Provided data ▸
______________________________
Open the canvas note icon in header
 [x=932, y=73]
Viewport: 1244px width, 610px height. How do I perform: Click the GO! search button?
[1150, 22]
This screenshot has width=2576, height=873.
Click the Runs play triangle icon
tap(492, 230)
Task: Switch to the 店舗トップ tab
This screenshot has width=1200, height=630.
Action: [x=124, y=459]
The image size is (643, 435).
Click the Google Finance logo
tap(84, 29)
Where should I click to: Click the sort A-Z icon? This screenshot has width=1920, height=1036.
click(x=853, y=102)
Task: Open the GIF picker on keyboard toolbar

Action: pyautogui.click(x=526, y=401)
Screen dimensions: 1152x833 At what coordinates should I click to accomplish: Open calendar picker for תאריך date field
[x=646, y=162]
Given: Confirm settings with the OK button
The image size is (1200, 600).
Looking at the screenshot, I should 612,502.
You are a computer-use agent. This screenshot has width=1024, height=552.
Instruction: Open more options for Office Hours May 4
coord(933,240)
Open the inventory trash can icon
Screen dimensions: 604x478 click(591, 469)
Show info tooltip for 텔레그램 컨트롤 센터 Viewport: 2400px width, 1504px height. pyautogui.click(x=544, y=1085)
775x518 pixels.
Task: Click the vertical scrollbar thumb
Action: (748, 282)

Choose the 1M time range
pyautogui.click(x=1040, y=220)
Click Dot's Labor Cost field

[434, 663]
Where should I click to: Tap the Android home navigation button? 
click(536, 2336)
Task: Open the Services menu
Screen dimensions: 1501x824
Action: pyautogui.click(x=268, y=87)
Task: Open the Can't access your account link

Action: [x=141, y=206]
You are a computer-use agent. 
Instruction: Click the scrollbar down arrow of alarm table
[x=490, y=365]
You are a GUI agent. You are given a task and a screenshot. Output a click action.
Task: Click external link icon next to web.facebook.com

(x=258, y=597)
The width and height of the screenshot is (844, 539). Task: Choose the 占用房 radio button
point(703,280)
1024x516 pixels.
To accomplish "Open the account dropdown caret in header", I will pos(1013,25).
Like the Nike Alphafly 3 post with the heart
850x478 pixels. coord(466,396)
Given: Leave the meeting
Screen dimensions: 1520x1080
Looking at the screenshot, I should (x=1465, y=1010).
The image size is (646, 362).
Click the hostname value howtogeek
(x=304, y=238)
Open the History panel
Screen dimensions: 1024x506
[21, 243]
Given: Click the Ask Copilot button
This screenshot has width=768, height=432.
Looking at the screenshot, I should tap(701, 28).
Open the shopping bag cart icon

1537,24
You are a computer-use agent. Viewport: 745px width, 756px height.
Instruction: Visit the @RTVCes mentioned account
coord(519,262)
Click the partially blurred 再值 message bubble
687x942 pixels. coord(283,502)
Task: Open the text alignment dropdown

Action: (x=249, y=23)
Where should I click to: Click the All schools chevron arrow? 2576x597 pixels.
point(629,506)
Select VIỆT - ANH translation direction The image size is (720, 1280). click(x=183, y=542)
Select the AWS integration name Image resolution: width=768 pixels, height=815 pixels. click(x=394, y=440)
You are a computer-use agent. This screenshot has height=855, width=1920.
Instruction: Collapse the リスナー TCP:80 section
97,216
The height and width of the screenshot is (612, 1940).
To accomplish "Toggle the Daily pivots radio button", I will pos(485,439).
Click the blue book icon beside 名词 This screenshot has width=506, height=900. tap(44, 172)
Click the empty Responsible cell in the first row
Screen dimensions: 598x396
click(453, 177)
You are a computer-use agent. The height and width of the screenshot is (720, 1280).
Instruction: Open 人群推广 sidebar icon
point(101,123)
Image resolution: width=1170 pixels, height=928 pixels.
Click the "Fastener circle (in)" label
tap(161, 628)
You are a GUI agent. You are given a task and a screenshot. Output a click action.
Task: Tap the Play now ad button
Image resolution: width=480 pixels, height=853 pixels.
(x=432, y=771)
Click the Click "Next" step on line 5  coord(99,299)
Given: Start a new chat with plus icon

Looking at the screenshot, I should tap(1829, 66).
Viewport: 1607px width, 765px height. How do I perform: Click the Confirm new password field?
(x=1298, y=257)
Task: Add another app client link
______________________________
Extract the data in full. Keep it word for word.

Open the canvas note icon in header
 [x=932, y=73]
Viewport: 1244px width, 610px height. How do I perform: Click the GO! search button?
[1150, 22]
This screenshot has width=2576, height=873.
Click the Runs play triangle icon
tap(492, 230)
Task: Switch to the 店舗トップ tab
This screenshot has width=1200, height=630.
Action: [x=124, y=459]
The image size is (643, 435).
Click the Google Finance logo
tap(84, 29)
Where should I click to: Click the sort A-Z icon? This screenshot has width=1920, height=1036.
click(x=853, y=102)
Task: Open the GIF picker on keyboard toolbar

Action: pyautogui.click(x=526, y=401)
Screen dimensions: 1152x833 At what coordinates should I click to accomplish: Open calendar picker for תאריך date field
[x=646, y=162]
Given: Confirm settings with the OK button
The image size is (1200, 600).
Looking at the screenshot, I should 612,502.
You are a computer-use agent. This screenshot has width=1024, height=552.
Instruction: Open more options for Office Hours May 4
coord(933,240)
Open the inventory trash can icon
Screen dimensions: 604x478 click(591, 469)
Show info tooltip for 텔레그램 컨트롤 센터 Viewport: 2400px width, 1504px height. pyautogui.click(x=544, y=1085)
775x518 pixels.
Task: Click the vertical scrollbar thumb
Action: (748, 282)

Choose the 1M time range
pyautogui.click(x=1040, y=220)
Click Dot's Labor Cost field

[434, 663]
Where should I click to: Tap the Android home navigation button? 
click(536, 2336)
Task: Open the Services menu
Screen dimensions: 1501x824
Action: pyautogui.click(x=268, y=87)
Task: Open the Can't access your account link

Action: [x=141, y=206]
You are a computer-use agent. 
Instruction: Click the scrollbar down arrow of alarm table
[x=490, y=365]
You are a GUI agent. You are given a task and a screenshot. Output a click action.
Task: Click external link icon next to web.facebook.com

(x=258, y=597)
The width and height of the screenshot is (844, 539). Task: Choose the 占用房 radio button
point(703,280)
1024x516 pixels.
To accomplish "Open the account dropdown caret in header", I will pos(1013,25).
Like the Nike Alphafly 3 post with the heart
850x478 pixels. coord(466,396)
Given: Leave the meeting
Screen dimensions: 1520x1080
Looking at the screenshot, I should (x=1465, y=1010).
The image size is (646, 362).
Click the hostname value howtogeek
(x=304, y=238)
Open the History panel
Screen dimensions: 1024x506
[21, 243]
Given: Click the Ask Copilot button
This screenshot has width=768, height=432.
Looking at the screenshot, I should tap(701, 28).
Open the shopping bag cart icon

1537,24
You are a computer-use agent. Viewport: 745px width, 756px height.
Instruction: Visit the @RTVCes mentioned account
coord(519,262)
Click the partially blurred 再值 message bubble
687x942 pixels. coord(283,502)
Task: Open the text alignment dropdown

Action: (x=249, y=23)
Where should I click to: Click the All schools chevron arrow? 2576x597 pixels.
point(629,506)
Select VIỆT - ANH translation direction The image size is (720, 1280). click(x=183, y=542)
Select the AWS integration name Image resolution: width=768 pixels, height=815 pixels. click(x=394, y=440)
You are a computer-use agent. This screenshot has height=855, width=1920.
Instruction: Collapse the リスナー TCP:80 section
97,216
The height and width of the screenshot is (612, 1940).
To accomplish "Toggle the Daily pivots radio button", I will pos(485,439).
Click the blue book icon beside 名词 This screenshot has width=506, height=900. tap(44, 172)
Click the empty Responsible cell in the first row
Screen dimensions: 598x396
click(453, 177)
You are a computer-use agent. The height and width of the screenshot is (720, 1280).
Instruction: Open 人群推广 sidebar icon
point(101,123)
Image resolution: width=1170 pixels, height=928 pixels.
Click the "Fastener circle (in)" label
tap(161, 628)
You are a GUI agent. You are given a task and a screenshot. Output a click action.
Task: Tap the Play now ad button
Image resolution: width=480 pixels, height=853 pixels.
(x=432, y=771)
Click the Click "Next" step on line 5  coord(99,299)
Given: Start a new chat with plus icon

Looking at the screenshot, I should tap(1829, 66).
Viewport: 1607px width, 765px height. How do I perform: Click the Confirm new password field?
(x=1298, y=257)
Task: Add another app client link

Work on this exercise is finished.